Recursos limitados y apoyo comunitario
La escasez de recursos ha llevado a los habitantes a organizarse en puntos de reunión, como la caseta de Protección Civil y el Ayuntamiento, donde se distribuyen comidas a los voluntarios. La responsable de un supermercado local ha contribuido al suministro de alimentos, realizando un esfuerzo para llevar víveres a quienes luchan contra el fuego.
Los voluntarios, entre los que se encuentra un maestro de la localidad, utilizan herramientas simples como fumigadores y palas para apagar los pequeños focos de fuego que continúan apareciendo. Las interacciones con las fuerzas de seguridad son frecuentes, y los vecinos comparten su conocimiento del terreno con los agentes que llegan a asistir en la extinción del fuego.
Impacto en la comunidad
El fuego ha arrasado gran parte del valle del Tiétar, dejando a los habitantes de La Adrada en una situación precaria. A medida que el día avanza, los voluntarios intentan mantener la moral alta mientras se enfrentan a la dura realidad de los daños causados. «Hoy hace 46 años que se prendió toda La Adrada», recuerda Lucas Mora, un joven que teme por su empleo debido a la falta de comunicación en la zona.
En medio de un intento de descanso para comer, la situación se torna urgente cuando se recibe un aviso de un nuevo foco de incendio en un corral de gallinas.

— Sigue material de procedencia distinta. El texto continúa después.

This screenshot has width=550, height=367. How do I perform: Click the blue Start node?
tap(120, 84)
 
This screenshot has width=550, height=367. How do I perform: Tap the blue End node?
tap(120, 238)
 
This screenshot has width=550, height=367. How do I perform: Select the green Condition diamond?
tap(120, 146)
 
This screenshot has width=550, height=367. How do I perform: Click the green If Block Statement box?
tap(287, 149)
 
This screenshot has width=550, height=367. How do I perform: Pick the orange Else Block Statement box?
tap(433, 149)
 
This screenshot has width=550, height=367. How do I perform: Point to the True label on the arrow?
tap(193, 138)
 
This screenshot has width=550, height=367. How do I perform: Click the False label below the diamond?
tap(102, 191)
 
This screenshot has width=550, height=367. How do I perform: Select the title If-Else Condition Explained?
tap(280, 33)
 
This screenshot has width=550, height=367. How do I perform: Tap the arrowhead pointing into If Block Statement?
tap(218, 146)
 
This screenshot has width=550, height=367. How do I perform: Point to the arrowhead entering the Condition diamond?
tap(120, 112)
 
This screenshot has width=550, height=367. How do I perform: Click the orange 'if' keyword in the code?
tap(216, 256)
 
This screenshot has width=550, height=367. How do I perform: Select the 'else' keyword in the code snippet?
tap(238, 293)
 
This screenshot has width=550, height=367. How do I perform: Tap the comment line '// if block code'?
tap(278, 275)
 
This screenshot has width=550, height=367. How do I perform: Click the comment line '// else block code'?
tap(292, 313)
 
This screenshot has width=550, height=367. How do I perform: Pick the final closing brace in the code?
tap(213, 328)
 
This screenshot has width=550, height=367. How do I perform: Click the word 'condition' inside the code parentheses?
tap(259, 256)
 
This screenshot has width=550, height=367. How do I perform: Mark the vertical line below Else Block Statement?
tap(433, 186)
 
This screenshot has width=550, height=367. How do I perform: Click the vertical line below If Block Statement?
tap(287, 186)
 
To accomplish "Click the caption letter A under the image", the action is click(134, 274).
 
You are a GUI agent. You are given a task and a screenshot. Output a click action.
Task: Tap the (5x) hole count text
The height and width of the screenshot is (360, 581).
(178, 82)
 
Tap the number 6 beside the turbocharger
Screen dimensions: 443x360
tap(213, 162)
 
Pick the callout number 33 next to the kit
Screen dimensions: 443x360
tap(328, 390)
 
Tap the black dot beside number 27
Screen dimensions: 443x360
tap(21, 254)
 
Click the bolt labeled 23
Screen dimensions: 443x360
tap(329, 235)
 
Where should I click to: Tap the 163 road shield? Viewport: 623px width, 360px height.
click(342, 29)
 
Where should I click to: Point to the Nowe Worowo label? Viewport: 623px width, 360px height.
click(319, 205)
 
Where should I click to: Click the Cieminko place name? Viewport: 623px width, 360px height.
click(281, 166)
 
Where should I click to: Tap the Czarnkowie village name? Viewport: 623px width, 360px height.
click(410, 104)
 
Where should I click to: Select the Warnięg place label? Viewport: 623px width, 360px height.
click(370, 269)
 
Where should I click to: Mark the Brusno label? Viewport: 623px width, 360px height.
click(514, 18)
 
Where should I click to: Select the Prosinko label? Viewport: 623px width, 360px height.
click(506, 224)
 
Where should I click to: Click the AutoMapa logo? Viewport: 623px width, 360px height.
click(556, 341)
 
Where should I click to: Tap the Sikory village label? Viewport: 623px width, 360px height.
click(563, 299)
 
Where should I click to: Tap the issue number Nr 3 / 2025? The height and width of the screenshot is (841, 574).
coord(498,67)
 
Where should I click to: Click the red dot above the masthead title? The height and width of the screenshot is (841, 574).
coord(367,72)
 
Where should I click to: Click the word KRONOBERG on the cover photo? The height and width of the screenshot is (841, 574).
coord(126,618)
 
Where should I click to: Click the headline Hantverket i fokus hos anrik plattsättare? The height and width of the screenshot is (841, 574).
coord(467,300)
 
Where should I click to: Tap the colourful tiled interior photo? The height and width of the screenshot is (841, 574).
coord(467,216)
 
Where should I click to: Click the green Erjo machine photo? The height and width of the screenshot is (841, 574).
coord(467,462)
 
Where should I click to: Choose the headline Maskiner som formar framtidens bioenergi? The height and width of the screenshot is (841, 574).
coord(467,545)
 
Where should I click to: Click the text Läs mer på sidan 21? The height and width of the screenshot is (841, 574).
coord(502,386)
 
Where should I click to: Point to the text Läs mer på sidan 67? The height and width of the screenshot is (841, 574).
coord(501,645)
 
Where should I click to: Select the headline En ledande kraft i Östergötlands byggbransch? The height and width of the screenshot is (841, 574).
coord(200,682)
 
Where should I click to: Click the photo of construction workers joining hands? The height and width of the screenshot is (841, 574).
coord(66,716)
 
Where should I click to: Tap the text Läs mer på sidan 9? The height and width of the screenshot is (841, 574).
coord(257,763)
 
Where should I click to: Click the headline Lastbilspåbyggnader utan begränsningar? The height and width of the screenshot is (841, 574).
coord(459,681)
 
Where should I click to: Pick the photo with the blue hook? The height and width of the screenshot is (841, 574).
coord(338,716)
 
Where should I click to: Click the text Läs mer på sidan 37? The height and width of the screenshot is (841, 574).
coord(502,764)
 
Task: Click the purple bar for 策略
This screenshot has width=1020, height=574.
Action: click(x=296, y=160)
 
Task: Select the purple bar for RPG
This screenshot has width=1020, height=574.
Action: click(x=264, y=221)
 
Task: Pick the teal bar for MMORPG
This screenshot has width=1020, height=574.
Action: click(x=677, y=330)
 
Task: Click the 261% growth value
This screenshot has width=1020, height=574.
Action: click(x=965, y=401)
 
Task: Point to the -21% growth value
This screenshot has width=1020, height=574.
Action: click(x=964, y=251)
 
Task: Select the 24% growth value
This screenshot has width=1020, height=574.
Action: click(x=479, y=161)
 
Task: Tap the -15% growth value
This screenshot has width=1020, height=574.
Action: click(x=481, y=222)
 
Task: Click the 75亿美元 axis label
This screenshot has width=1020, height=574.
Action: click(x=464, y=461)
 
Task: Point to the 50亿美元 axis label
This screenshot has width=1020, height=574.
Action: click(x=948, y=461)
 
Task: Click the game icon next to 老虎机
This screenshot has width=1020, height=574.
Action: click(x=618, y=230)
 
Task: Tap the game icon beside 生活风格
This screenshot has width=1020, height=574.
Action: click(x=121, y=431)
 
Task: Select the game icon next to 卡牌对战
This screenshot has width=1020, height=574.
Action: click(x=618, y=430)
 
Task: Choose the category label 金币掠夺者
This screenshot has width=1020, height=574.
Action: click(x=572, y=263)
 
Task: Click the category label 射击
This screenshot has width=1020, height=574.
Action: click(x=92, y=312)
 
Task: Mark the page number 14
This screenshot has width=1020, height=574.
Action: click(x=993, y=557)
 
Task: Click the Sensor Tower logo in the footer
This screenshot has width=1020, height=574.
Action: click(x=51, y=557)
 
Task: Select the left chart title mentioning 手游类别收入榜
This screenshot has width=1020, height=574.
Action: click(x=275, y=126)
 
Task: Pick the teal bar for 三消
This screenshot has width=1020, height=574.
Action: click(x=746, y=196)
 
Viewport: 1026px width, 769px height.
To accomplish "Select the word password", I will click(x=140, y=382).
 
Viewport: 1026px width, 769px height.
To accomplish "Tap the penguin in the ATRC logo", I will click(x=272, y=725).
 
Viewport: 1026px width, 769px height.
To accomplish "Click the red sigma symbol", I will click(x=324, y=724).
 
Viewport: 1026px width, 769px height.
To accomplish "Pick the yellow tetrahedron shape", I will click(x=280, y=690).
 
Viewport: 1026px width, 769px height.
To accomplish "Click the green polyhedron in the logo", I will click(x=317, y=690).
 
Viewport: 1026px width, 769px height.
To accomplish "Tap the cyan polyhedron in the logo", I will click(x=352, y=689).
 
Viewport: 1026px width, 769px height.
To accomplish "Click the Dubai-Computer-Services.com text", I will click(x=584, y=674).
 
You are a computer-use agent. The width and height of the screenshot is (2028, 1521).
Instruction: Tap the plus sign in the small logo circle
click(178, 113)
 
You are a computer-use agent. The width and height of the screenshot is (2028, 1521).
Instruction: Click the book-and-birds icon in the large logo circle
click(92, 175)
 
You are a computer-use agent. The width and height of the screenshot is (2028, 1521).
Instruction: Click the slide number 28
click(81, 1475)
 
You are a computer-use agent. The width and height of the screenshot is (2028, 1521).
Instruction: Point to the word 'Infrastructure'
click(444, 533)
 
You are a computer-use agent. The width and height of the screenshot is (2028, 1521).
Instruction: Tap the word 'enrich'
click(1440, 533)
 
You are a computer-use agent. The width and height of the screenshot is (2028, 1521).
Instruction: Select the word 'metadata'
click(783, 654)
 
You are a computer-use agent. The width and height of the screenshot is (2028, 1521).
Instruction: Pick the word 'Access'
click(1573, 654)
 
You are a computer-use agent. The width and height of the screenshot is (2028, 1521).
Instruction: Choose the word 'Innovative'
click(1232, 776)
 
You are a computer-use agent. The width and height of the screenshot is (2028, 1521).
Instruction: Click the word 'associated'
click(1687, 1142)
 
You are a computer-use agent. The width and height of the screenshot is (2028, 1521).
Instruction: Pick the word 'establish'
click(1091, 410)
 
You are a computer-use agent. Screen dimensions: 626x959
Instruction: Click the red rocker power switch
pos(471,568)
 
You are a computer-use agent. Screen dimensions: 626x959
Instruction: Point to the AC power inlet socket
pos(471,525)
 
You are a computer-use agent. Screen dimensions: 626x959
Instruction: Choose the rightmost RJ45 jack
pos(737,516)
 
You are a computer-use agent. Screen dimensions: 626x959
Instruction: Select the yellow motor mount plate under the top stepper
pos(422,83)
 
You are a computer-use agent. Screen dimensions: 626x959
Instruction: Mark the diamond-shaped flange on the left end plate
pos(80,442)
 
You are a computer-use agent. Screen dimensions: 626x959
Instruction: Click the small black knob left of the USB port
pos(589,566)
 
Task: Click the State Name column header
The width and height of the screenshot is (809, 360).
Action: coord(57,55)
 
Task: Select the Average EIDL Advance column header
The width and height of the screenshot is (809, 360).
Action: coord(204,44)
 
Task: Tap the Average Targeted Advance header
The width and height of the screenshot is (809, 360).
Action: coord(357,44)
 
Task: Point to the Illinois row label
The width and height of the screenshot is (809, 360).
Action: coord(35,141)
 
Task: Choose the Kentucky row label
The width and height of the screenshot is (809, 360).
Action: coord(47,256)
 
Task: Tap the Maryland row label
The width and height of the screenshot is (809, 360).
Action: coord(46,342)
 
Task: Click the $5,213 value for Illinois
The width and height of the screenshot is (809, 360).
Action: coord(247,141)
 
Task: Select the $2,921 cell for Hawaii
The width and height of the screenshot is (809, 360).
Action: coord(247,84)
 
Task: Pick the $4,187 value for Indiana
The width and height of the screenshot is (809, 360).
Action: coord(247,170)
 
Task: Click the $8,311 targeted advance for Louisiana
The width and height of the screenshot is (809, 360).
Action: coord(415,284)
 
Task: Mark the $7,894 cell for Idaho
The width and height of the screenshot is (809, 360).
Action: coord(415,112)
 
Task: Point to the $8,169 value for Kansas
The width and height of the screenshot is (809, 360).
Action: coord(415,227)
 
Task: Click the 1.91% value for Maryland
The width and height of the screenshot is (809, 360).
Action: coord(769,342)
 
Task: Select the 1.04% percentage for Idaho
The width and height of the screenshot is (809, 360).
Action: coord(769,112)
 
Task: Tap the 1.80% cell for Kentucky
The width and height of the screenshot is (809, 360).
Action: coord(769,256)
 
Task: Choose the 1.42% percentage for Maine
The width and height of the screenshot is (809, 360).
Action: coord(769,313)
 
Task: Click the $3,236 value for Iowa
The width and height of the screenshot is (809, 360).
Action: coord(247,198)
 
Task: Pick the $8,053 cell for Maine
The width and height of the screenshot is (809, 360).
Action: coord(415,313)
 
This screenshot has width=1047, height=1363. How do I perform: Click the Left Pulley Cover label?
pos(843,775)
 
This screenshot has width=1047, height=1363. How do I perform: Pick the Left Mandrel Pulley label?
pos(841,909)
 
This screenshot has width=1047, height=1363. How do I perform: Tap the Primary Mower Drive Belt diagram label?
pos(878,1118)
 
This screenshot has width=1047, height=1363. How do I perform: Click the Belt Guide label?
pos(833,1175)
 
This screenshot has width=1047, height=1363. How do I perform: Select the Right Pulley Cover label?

Los vecinos, armados con palas y mangueras de jardín, se movilizan rápidamente para contener el fuego. Rebeca, una auxiliar de enfermería que ha estado ayudando en la lucha contra las llamas, destaca la valentía de sus vecinos al manifestar: «Cuenta que nos estamos salvando».
Según informó EL MUNDO, la situación en La Adrada sigue siendo crítica, con la comunidad unida en su esfuerzo por salvar lo que queda de su hogar y su entorno.